As part of a SAP HANA deployment, there are a set of recommendations around the Azure VM disk caching settings and the use of the Azure VM WriteAccelerator.
These features should be applied to the SAP HANA database data volume and log volume disks to ensure optimum performance of the database I/O operations.

This post is not about the cache settings, but about how it’s possible to gather the required information about the current settings across your landscape.

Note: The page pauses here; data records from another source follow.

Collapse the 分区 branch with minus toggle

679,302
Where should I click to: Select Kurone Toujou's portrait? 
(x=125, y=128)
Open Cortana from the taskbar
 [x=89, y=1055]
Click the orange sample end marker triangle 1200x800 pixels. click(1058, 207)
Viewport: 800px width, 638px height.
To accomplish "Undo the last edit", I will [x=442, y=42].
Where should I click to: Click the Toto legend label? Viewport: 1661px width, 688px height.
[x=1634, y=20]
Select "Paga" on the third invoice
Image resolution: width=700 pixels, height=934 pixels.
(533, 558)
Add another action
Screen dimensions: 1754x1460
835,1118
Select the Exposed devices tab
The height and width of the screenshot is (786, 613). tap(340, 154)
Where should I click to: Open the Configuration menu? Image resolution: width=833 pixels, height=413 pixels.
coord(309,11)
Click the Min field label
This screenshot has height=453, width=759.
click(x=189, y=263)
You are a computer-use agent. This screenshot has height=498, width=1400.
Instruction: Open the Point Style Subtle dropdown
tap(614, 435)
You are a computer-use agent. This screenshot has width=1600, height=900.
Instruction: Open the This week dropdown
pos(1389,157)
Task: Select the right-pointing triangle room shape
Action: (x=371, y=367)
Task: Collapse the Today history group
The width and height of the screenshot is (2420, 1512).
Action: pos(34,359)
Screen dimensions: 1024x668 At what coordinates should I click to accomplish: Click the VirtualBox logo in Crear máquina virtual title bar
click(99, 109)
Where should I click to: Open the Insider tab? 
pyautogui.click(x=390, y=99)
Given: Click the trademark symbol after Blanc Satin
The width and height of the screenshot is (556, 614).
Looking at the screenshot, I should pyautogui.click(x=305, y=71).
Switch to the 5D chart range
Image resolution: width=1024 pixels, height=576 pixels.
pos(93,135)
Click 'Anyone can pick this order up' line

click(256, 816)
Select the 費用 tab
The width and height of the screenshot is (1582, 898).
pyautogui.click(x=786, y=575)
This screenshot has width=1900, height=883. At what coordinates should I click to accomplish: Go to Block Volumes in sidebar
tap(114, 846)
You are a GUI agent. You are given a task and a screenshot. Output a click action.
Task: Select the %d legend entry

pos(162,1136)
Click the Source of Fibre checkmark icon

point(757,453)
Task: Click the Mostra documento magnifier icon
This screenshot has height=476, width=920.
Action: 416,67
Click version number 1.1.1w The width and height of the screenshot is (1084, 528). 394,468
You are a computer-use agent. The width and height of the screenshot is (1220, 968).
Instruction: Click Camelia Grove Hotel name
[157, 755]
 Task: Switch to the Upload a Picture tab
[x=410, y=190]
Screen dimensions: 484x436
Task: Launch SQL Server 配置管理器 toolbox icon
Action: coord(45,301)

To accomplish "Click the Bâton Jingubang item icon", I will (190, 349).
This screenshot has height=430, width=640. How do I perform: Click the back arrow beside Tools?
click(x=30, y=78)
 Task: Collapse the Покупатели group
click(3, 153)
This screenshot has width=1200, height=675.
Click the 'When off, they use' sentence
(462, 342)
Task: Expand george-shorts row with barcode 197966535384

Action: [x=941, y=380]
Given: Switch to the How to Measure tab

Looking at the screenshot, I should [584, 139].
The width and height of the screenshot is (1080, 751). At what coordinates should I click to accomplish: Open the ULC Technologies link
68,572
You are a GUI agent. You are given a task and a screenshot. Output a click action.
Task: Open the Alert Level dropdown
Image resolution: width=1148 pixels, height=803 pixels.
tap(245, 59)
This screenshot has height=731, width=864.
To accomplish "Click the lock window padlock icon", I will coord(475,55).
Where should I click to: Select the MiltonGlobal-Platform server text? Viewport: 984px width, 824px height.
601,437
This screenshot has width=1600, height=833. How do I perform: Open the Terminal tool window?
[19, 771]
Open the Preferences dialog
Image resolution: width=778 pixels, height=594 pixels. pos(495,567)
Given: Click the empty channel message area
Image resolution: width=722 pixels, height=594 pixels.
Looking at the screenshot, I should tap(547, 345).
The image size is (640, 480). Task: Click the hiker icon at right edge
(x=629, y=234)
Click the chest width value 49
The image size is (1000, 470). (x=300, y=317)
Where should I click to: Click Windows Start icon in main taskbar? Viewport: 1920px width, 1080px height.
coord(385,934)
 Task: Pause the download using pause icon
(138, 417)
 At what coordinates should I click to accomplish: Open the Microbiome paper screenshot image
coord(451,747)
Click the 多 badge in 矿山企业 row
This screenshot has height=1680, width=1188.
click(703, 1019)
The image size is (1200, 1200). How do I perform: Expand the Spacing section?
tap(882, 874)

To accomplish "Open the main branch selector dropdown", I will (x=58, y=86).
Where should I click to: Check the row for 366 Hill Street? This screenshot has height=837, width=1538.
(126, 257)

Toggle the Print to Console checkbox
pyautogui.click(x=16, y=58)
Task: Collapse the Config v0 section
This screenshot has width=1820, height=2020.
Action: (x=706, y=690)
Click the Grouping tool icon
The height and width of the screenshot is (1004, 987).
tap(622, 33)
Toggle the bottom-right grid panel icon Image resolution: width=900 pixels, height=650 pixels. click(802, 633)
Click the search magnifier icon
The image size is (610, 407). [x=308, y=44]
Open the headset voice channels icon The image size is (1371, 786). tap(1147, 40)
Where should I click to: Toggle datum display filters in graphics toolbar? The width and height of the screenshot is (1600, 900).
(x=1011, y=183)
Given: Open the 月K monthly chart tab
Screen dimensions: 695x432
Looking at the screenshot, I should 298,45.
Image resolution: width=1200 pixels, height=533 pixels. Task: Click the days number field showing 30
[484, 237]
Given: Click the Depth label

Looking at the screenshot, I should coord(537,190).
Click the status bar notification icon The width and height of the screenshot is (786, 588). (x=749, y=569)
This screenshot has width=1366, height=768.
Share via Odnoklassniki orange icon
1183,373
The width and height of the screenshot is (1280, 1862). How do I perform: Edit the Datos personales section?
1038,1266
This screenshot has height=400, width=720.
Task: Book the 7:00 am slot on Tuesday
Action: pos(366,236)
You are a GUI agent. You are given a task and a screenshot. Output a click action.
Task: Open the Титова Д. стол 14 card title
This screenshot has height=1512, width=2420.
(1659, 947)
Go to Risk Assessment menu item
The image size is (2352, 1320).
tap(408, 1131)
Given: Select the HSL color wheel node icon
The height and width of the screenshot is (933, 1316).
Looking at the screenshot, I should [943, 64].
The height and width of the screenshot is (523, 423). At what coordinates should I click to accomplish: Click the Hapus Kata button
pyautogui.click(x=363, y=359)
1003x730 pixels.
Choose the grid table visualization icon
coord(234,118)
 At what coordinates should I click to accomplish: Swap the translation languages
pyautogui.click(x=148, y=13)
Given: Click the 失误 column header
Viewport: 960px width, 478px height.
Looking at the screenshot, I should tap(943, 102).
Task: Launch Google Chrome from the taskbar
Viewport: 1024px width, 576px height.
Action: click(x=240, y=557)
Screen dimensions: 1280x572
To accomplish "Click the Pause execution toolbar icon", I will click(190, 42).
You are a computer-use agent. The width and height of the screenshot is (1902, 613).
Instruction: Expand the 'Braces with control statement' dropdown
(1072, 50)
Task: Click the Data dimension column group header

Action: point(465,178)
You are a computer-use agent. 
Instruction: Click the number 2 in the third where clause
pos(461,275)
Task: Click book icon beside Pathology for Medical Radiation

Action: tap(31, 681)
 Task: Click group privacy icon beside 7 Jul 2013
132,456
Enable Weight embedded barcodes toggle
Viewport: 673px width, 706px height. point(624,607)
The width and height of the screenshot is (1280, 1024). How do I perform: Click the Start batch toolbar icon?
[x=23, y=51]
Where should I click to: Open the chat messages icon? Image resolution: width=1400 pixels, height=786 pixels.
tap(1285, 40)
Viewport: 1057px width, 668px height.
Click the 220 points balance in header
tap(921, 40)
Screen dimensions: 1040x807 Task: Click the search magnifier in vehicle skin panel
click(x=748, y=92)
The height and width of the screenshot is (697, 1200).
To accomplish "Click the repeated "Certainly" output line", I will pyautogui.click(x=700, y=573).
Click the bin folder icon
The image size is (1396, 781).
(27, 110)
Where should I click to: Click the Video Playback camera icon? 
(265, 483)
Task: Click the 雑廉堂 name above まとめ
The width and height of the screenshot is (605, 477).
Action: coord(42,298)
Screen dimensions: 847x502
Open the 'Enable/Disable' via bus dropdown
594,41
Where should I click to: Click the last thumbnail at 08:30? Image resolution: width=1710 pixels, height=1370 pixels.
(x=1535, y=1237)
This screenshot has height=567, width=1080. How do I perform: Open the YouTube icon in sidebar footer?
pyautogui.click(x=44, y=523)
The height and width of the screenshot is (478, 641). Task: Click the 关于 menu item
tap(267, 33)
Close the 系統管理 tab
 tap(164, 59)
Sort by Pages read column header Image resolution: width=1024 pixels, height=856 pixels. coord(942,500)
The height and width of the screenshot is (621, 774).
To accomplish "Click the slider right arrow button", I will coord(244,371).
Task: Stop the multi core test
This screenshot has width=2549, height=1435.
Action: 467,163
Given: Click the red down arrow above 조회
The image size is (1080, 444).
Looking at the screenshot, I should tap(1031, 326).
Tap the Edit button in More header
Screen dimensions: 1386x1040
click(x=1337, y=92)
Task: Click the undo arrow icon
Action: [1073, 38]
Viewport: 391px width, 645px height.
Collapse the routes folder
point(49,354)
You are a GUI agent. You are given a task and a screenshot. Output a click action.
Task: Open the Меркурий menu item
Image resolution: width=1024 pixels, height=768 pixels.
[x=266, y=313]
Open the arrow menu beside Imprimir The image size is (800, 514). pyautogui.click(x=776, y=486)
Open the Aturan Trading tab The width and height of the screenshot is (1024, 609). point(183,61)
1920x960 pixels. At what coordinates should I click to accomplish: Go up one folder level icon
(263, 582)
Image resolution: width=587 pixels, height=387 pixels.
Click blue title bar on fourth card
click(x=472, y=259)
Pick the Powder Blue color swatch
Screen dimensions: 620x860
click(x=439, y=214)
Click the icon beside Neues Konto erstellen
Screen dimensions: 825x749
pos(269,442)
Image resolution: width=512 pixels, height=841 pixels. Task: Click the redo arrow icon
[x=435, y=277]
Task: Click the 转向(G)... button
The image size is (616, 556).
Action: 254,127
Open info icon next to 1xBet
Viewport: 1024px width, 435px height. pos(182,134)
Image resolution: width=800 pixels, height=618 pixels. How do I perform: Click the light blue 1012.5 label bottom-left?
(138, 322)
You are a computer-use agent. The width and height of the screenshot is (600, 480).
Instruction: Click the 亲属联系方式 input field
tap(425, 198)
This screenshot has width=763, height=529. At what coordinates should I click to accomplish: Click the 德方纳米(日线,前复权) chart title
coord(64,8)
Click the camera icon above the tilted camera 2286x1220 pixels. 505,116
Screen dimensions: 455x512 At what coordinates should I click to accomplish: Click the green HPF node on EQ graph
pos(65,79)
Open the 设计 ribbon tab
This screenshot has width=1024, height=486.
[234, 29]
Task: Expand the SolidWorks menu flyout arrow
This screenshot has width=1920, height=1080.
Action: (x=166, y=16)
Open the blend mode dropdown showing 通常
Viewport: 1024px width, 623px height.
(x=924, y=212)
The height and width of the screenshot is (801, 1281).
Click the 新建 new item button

There are 3 main methods available to an infrastructure person, to see the current Azure VM disk cache settings.
I will discuss these method below.

1, Using the Azure Portal

You can use the Azure Portal to locate the VM you are interested in, then checking the disks, and looking on each disk.
You can only see the disk cache settings under the VM view inside the Azure Portal.

While slightly counter intuitive (you would expect to see the same under the “Disks” view), it’s because the disk cache feature is provided for by the VM onto which the disks are bound, therefore it’s tied to the VM view.

2, Using the Azure CLI

Using the Azure CLI (bash or powershell) to find the disks and get the settings.

This is by far the most common approach for anyone managing a large estate. It uses the existing Azure API layers and the Azure CLI to query your Azure subscription, return the data in JSON format and parse it.
The actual query is written in JMESPATH (https://jmespath.org/) and is similar to XPath (for XML).

A couple of sample queries in BASH (my favourite shell):

List all VM names:

az vm list --query [].name -o table

List VM names, powerstate, vmsize, O/S and RG:

az vm list --show-details --query '[].{name:name, state:powerState, OS:storageProfile.osDisk.osType, Type:hardwareProfile.vmSize, rg:resourceGroup, diskName:storageProfile.dataDisks.name, diskLUN:storageProfile.dataDisks.lun, diskCaching:storageProfile.dataDisks.caching, diskSizeG:storageProfile.dataDisks.diskSizeGb, WAEnabled:storageProfile.dataDisks.writeAcceleratorEnabled }' -o table

List all VMs with names ending d01 or d02 or d03, then pull out the data disk details and whether the WriteAccelerator is enabled:

az vm list --query "[?ends_with(name,'d01')||ends_with(name,'d02')||ends_with(name,'d03')]|[].storageProfile.dataDisks[].[lun,name,caching,diskSizeGb,writeAcceleratorEnabled]" -o tsv

To execute the above, simply launch the Cloud Shell and select “Bash” in the Azure Portal:

Then paste in the query and hit return:

3, A Most Obscure Method.

Since SAP require you to have the “Enhanced Monitoring for Linux” (OEM) agent extension installed, you can obtain the disk details directly on each VM.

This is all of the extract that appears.